Yeah, that’s the big thing keeping me from calling Akeelah a truly great film: It’s predictable. Hollywood usage: The condition of evincing a manner of being that compels the observer to feel as if she has seen this movie 18 gazillion times before. P-R-E-D-I-C-T-A-B-L-E. Predictable.
This a cinematic road we’ve journeyed too many times before for their to be anything like revelation in Akeelah. It’s so conventional as to be clichéd: the underdog student no one expects to succeed, the wounded teacher who will be rejuvenated by the joie de vivre of this young person taken under his wing (think Finding Forrester for the junior-high set). Writer/director Doug Atchison won the highly prestigious Nicholl Fellowship screenwriting contest in 2000 with this script, and it’s actually shocking to imagine that this was one of the top five scripts out of the 4,500 entries that year — where Akeelah succeeds, it is despite its script, not because of it.
Akeelah succeeds because of Akeelah. Because the character is a rarity in movies: a smart, geeky girl (I used the word “geek” in only the most positive sense) who overcomes peer pressure — to conform and be “average” and hide how brainy she is — just at that precarious preteen point when it threatens to overwhelm most girls, and usually succeeds in doing so. If nothing else, Akeelah is a glorious triumph for all little girls seeking an alternative role model, and for parents who would wish to expose their daughters to a wonderful example of how “being cool” doesn’t have to mean “being just like everyone else.” Because as Akeelah, the clever and lovely Keke Palmer — who was 11 years old when the film was shot, the same age as her character — is one of the most credible and compelling young actors I’ve ever seen, with a warmth and a genuine real-kidness that isn’t often captured on film.

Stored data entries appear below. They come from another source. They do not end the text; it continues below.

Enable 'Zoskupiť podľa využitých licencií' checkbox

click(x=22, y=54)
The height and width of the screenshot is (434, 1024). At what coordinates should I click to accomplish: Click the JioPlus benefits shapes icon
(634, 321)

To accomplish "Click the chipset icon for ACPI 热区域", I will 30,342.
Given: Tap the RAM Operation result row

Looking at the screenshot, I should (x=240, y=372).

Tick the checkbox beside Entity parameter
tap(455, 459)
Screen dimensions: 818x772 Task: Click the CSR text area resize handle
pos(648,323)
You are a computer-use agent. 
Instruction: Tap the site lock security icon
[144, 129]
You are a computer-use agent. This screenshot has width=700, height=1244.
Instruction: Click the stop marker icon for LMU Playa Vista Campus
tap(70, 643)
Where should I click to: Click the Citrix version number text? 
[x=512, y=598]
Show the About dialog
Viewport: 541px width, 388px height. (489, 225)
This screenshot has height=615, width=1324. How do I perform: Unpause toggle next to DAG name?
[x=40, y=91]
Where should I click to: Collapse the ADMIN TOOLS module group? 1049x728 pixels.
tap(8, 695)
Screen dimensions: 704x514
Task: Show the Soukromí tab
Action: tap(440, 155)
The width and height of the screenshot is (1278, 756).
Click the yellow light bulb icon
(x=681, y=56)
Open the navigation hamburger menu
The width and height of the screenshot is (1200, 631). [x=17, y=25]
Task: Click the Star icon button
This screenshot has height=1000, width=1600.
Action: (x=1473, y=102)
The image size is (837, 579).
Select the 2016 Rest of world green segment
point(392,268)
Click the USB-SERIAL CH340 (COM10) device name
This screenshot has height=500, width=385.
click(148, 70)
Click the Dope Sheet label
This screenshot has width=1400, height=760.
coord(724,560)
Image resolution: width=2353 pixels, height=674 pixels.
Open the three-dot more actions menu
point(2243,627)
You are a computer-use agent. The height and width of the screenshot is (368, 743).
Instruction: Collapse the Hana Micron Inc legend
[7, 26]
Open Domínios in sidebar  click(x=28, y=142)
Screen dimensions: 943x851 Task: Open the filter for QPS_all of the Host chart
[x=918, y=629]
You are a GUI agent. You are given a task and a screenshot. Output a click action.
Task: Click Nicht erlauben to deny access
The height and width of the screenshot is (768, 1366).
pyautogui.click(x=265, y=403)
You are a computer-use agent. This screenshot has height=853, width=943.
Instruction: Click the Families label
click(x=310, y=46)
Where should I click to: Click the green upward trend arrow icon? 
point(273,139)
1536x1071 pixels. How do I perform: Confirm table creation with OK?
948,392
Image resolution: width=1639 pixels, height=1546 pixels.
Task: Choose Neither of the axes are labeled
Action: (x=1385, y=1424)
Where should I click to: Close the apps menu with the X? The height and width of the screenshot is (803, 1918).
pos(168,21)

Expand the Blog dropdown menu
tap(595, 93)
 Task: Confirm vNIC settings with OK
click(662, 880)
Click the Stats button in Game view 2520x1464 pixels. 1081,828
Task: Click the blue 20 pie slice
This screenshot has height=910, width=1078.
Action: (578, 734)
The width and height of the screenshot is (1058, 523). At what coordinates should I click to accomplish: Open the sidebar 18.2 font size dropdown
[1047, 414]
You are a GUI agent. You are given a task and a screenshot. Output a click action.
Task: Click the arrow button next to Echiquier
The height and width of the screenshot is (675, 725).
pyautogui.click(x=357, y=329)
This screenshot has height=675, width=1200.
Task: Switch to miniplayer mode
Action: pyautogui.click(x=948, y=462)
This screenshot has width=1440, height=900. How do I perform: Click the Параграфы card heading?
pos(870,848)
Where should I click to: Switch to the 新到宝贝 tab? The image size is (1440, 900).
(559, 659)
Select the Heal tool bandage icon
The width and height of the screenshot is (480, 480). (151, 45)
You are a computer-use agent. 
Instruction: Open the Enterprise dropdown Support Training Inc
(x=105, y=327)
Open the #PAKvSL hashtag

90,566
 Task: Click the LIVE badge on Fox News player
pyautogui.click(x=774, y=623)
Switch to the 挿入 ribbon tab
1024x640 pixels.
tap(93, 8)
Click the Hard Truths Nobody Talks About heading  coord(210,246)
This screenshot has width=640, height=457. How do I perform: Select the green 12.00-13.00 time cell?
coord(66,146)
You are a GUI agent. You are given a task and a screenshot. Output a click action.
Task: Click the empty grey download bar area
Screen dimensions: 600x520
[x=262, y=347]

Which isn’t to suggest that the rest of the cast isn’t fantastic, either. Laurence Fishburne (The Matrix Revolutions, Mystic River) — as the grieving college prof who coaches Akeelah on her road from a horrendously ill-equipped South L.A. school all the way to the Scripps National Spelling Bee in Washington, D.C. — overcomes the hackneyed speechifying he must direct at Akeelah and manages not to let on that he surely knows all of us in the audience are hearing Morpheus-esque profundities every time he opens his mouth. (A change of a single word here and there in many of his lines, and he could be coaching Neo… and it doesn’t help that Akeelah’s last name is Anderson.) Angela Bassett (Mr. & Mrs. Smith, Supernova), as Akeelah’s mother, suffers a too-dramatic change of heart, from the single mom weighed down with job and family responsibilities to pay much attention to Akeelah’s needs and desires to a wholehearted supporter, but Bassett is such a powerful presence that we’ll pretend to ignore that. And young J.R. Villarreal as Akeelah’s bee-pal Javier and Sean Michael Afable as her bee-nemesis Dylan are charming in their real-kidness, too.
So see Akeelah, and bring along a smart little girl you know who needs some confirmation that it’s okay to be a brainiac. Just don’t expect that you won’t be rolling your eyes at its corniness… at the same time you’re wiping away a few tears of joy, too.